Getting “What’s fair”

Divorce in the Family Courts can lead to uncertain and unpredictable outcomes. A recent case of Telfer [2016] FCWA 2 (4 January 2016) in the Family Court of Western Australia demonstrates how outcomes in property settlements can be just that.

The case involved a couple whose marriage of 7 years ended with the wife having the major care of two children. The salient facts were that at the commencement of the relationship the husband’s contribution financially was $959,000 as opposed to the wife’s initial injection of $168,000. The husband’s income was over $500,000 but the wife’s was about $32,000 from part time teaching.

The relevance of initial financial contributions had considerable weight in the Judges view and he awarded the husband 62.5% of the assets on a contributions basis but then adjusted that percentage by awarding the wife a 7.5% adjustment for the significant disparity in income and her responsibilities for care of the children. This resulted in an award of 55:45% in favour of the husband, or viewed another way, a 10% difference in favour of the husband.

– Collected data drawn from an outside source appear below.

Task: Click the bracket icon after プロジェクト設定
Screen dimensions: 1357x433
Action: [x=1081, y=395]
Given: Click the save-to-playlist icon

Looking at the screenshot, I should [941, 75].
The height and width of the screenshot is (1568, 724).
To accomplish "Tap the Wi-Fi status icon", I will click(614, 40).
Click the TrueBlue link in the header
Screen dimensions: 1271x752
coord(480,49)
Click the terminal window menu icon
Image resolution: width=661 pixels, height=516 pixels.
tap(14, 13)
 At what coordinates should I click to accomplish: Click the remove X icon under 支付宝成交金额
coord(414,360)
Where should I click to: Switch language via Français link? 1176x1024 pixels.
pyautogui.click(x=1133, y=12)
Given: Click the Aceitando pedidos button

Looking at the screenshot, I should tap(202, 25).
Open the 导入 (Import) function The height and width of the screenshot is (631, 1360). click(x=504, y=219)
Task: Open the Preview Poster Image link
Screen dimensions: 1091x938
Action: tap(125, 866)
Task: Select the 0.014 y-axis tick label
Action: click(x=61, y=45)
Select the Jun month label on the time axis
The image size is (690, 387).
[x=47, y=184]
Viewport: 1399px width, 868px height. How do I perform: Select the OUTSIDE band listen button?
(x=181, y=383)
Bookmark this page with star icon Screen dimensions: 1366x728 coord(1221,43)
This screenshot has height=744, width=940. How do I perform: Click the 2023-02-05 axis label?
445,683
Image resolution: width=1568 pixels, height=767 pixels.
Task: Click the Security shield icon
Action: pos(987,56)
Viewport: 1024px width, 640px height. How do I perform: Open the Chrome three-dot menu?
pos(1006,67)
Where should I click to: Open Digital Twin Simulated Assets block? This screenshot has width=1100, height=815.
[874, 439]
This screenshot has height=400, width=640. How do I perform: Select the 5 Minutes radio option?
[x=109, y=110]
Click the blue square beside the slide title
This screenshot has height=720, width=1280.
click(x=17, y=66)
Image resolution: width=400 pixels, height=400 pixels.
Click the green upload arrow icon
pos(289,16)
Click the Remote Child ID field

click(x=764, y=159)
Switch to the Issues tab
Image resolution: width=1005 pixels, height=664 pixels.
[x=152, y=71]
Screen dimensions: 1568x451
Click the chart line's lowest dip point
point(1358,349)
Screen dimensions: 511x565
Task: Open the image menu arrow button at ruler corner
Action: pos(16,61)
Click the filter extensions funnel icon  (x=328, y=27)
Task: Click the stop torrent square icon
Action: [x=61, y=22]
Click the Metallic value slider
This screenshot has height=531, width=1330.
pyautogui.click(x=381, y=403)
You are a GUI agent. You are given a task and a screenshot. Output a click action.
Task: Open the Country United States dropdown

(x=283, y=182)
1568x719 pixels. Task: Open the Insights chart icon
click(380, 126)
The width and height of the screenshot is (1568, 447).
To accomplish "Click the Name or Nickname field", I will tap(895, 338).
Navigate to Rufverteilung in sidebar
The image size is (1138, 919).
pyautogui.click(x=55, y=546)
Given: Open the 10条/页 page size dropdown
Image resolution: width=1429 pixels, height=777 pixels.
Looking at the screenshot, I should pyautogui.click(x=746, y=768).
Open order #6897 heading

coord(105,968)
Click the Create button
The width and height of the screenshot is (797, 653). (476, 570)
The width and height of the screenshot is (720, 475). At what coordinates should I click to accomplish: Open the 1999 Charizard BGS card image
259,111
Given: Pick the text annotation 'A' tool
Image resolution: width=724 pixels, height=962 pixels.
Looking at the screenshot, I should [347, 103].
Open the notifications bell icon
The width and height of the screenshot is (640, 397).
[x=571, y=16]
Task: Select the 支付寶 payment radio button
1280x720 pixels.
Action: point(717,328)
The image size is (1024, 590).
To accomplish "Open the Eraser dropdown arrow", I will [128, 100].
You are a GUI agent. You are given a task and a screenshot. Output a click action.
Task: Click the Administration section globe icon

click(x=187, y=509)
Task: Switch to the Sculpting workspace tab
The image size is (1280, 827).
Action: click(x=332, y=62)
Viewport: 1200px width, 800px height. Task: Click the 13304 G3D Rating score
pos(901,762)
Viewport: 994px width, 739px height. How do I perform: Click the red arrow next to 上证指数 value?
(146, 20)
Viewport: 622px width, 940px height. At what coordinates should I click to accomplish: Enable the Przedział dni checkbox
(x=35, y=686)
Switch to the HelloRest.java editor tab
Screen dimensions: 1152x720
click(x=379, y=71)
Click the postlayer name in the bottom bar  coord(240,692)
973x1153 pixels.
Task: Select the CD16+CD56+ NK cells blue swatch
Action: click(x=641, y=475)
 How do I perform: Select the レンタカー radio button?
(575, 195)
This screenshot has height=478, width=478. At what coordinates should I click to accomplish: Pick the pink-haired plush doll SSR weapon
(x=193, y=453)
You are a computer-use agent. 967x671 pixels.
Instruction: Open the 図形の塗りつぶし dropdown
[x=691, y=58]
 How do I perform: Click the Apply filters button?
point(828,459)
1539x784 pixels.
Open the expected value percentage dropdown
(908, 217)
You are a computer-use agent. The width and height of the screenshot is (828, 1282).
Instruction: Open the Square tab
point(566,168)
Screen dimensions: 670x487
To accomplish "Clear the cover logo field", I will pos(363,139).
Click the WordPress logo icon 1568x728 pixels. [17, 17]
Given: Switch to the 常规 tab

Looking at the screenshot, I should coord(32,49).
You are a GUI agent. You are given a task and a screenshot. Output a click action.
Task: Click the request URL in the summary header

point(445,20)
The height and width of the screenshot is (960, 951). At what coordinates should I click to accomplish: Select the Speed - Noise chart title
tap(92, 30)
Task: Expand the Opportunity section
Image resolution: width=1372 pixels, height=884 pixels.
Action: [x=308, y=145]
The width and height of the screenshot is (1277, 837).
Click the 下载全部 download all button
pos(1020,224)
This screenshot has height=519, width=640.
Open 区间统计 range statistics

So at the end of the day both parties received a judgment telling them what they were “entitled to”.  Another Judge may have reached a different conclusion but if they had been willing to compromise before commencing proceedings or at least before trial they would not have had to endure a trial and the associated costs. I am sure that their relationship would have not suffered as it no doubt did, and their children would have been much happier if their parents would have maintained a cordial relationship.

When considering “entitlements” and “what’s fair”, just remember that to get what you are “entitled to” you will need a decision maker (a Judge or arbitrator) to tell you what they think that should look like. It may be that you won’t like the decision makers judgment and you may not think it is “fair”.

Wouldn’t it be better and make more sense to create your own outcomes. Mediation, collaborative law and other dispute resolution processes should be the first port of call.